*EXERCISE PROMPT*. Scan the data below and state the number of lines that include the word "will", adding no comment.
━━━━━ TASK INPUTS
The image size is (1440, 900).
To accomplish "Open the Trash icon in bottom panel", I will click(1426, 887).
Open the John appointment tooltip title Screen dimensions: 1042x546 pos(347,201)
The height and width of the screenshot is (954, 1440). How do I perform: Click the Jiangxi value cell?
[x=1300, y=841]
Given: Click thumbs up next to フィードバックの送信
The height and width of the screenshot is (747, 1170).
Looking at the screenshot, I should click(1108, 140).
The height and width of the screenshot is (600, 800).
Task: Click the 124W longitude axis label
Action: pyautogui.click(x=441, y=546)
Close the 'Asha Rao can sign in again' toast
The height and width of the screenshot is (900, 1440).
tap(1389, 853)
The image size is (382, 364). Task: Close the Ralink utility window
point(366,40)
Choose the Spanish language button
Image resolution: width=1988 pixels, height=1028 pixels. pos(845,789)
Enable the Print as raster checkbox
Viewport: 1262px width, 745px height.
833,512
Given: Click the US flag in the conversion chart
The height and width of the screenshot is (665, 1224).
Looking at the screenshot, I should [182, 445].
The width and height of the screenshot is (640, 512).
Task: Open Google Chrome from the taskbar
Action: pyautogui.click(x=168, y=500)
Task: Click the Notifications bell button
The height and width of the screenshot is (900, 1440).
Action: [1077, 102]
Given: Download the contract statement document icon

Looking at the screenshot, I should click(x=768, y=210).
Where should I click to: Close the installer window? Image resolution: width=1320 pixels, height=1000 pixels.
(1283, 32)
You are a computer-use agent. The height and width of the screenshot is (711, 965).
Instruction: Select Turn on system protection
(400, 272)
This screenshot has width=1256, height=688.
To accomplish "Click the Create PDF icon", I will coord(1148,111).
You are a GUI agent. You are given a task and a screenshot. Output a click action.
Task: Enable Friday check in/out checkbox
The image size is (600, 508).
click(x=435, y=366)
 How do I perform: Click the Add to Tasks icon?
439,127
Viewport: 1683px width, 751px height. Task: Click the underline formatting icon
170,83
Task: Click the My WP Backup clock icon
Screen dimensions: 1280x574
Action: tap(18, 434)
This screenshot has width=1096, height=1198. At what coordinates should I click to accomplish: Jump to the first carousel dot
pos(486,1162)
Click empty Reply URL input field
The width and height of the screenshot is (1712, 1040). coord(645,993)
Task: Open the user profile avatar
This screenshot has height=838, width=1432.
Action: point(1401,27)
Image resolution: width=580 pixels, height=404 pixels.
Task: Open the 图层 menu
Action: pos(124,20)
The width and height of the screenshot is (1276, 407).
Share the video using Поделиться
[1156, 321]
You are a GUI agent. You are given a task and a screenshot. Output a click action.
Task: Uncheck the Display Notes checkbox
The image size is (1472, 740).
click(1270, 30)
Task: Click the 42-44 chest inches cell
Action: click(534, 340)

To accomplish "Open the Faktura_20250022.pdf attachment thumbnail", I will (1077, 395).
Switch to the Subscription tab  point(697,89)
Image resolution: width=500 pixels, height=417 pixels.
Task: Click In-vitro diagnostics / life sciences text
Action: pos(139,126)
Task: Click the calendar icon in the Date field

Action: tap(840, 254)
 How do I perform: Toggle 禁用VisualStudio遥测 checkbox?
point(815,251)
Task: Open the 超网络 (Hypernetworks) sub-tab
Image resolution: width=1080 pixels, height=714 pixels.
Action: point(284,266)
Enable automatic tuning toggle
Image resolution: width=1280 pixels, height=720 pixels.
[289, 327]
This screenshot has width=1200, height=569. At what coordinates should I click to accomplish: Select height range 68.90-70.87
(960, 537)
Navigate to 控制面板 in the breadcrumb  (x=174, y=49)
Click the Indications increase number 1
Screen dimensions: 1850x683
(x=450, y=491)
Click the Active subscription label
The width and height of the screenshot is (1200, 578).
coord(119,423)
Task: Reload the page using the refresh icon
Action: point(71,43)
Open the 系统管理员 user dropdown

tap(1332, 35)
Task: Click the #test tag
━━━━━━━━━━
*TASK SOLUTION*. 3